At that point, they were also in discussions with Jeff Carney, then-CEO of IG Wealth Management. Evans’ history with the company goes as far back as 1995, when EISI landed IG Wealth Management as its first commercial partner to adopt the NaviPlan solution.

“He was very interested in supporting what we were doing, and was able to fast-track a partnership between Conquest and IG,” Evans said. “We signed a contract with IG in May last year, and had launched fully to their field force by the end of 2020.”

An ideal wealthtech partnership

In the five or six months between the contract signing and platform launch, Conquest and IG went through a process of integrated development. It was an ideal partnership, Evans said, as the IG Wealth Management platform had a number of components that the Conquest team wanted to be able to bring into their solution. And as a pre-eminent leader in the Canadian wealth space, IG provided an ideal sandbox for Conquest to conceptualize, execute, and refine their ideas.

As Evans tells it, Conquest’s partnership with IG has allowed it to accomplish in a year and a half what EISI needed eight years to do – and more.

“Our major thesis in how we re-architected our solution is trying to eliminate ‘trial and error planning,’” he said. “The incumbent tools are great at simulating what might happen if you took certain actions, but we wanted a tool that would actively suggest strategies for the client. We also wanted the platform to help the advisor refine those strategies in a very quick, easy-to-understand manner that clients could follow in real time.”

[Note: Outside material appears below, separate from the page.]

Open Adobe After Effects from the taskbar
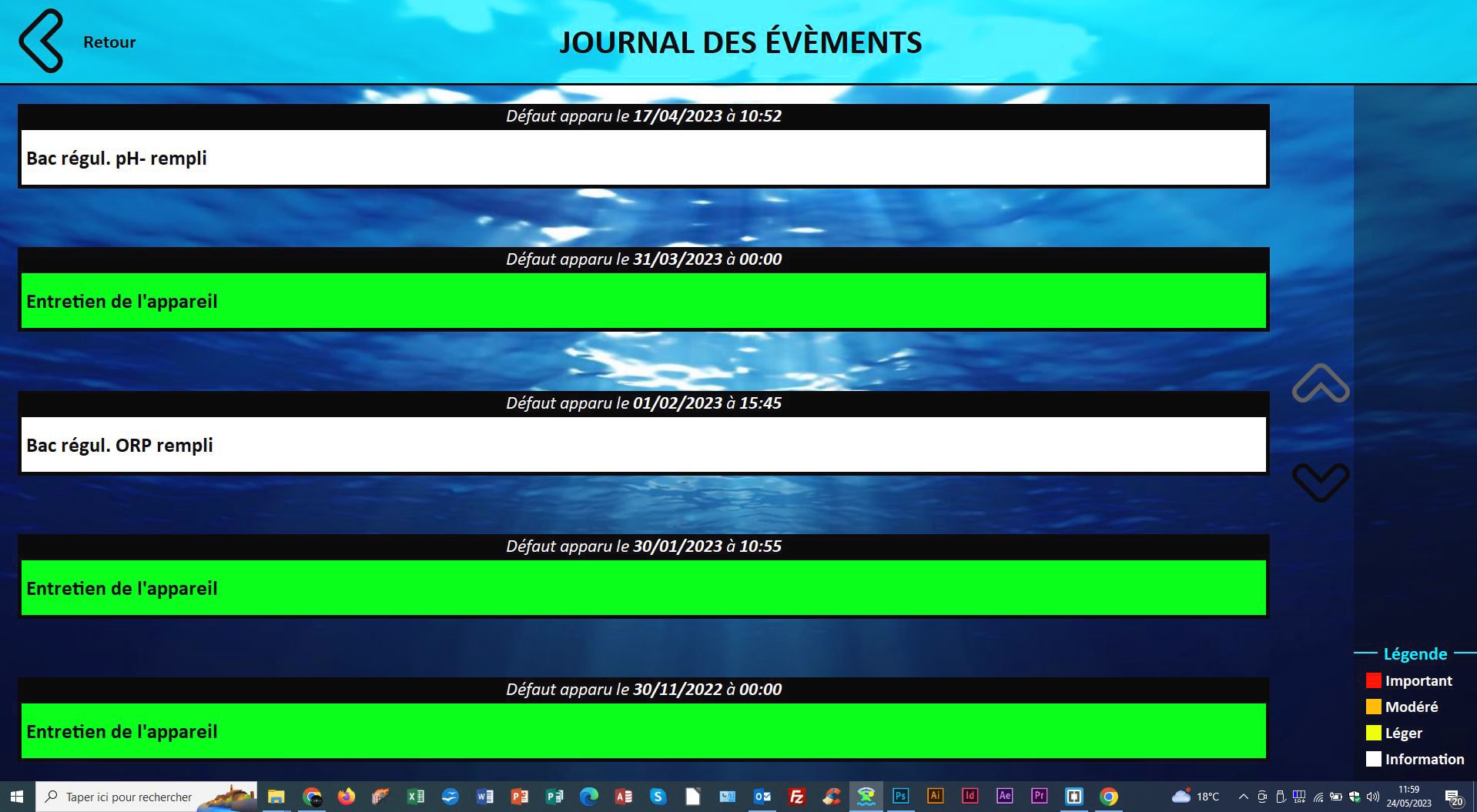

With the increased interest in digital wealth technology catalysed by the events of 2020, there’s no shortage of industry demand for that type of solution. From its initial focus working with IG Wealth Management, Conquest has expanded its list of partnerships to include Investment Planning Counsel, Purpose Financial, and Canada Life. The company also has a pipeline of deals that include key enterprise opportunities as well as a number of other smaller organizations.

“We’ve also built an international version of the tool. We’re aiming to go into the U.K. market later this fall, and the U.S. next year,” Evans said. “We’ve got around 60 people now, and we should have around 90 people by the end of the year because we’re in another growth mode right now.”